あとこういった街並みtってやっぱり島特有なんですかね?前の沖縄旅行の写真にも通じるものがありましたし。
Commented by maitighar at 2012-11-11 23:55
>ポンちゃん
 犬島は10年しか操業していなかったのにあの廃墟っぷりはよかったですね。
 軍艦島はもう少し内部まで見学出来たら一番いいんですけど。

 街並みは島特有だと思うよー。
 沖縄も離島に行けば雰囲気違うだろうし、家の周りの塀などは
 防風林の役割も果たしていただろうしね。
 
 日本各地の街並みを追い求めるのも楽しそうだなー。
Commented by ゆうみ at 2013-05-01 22:57 x
はじめまして!実は私もこの3月に犬島に行ってきました。
精錬所の作品の作者の柳さんが、三島由紀夫からインスピレーションを受けたという事を知ってから、より作品の意味を理解したいと思うようになり、最近三島の作品を貪り読んでます。

実はどうしても知りたい事があるのですが、精錬所の最後の部屋に言葉がぶら下がっている和室(?)のような作品があったと思うのですが、その文章がどの三島作品の一説なのか知りたいんです!調べてみても該当する答えが無く困っているんです‥‥。

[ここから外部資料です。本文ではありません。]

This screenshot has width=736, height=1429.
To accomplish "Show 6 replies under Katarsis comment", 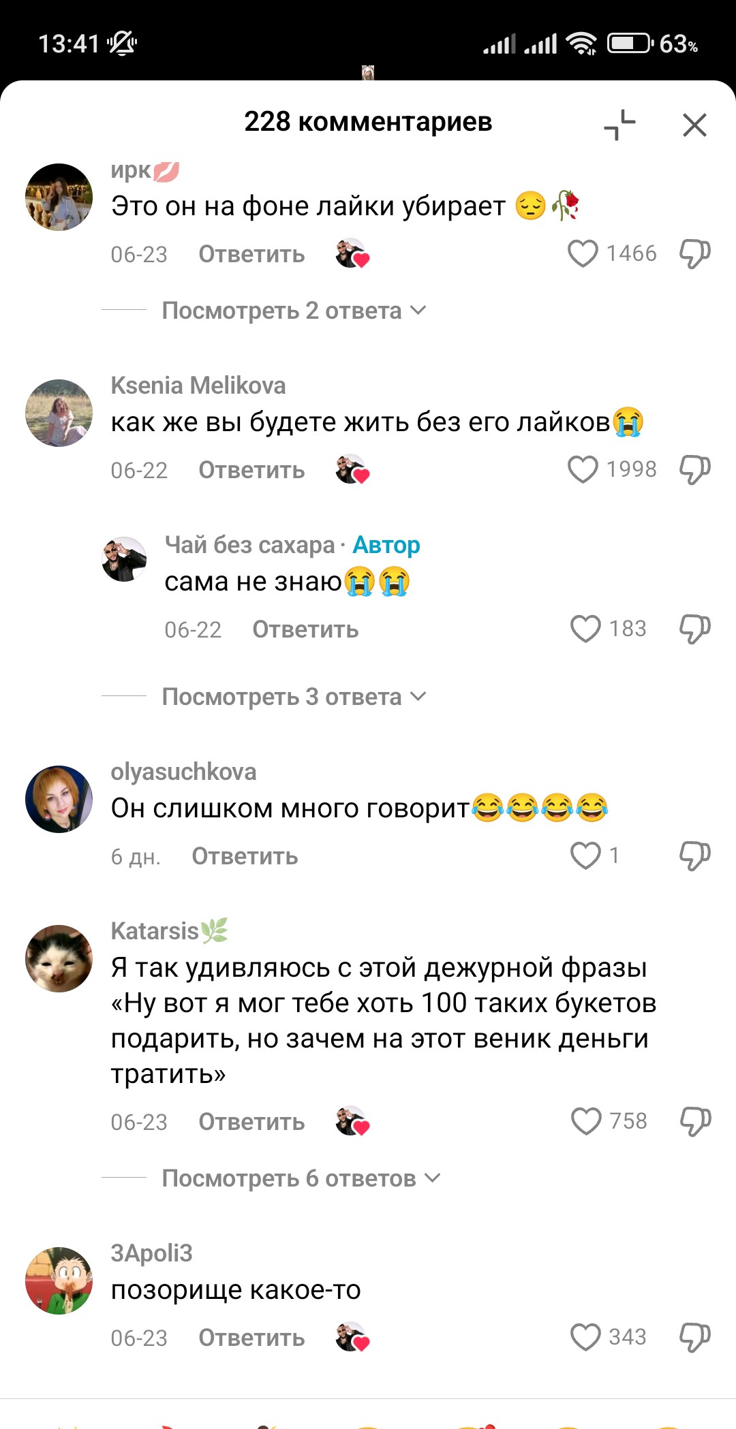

その和室のあった部屋の隅っこにその作品名が書いてあったと思ったのですが、メモを取っていなく全くわからない状態です。もしご存知でしたら教えて頂けないでしょうか?
Commented by maitighar at 2013-05-02 00:14
>ゆうみさん
 はじめまして。犬島に行かれたんですね。
 犬島精錬所は島全体をアートとする発想とそのスケール感が強く印象に残っています。
 単に精錬所の跡地を見せるのではなく、三島由紀夫の文学作品だったり彼の思想をも表現するという部分がすごいですよね。

 ご質問頂いた精錬所の最後の部屋のモチーフとなった作品は自分も記憶に無いのです。
 その前のミラー・ノートの部屋の印象が強すぎたことは覚えているのですが^^;
 お役に立てずスミマセン><。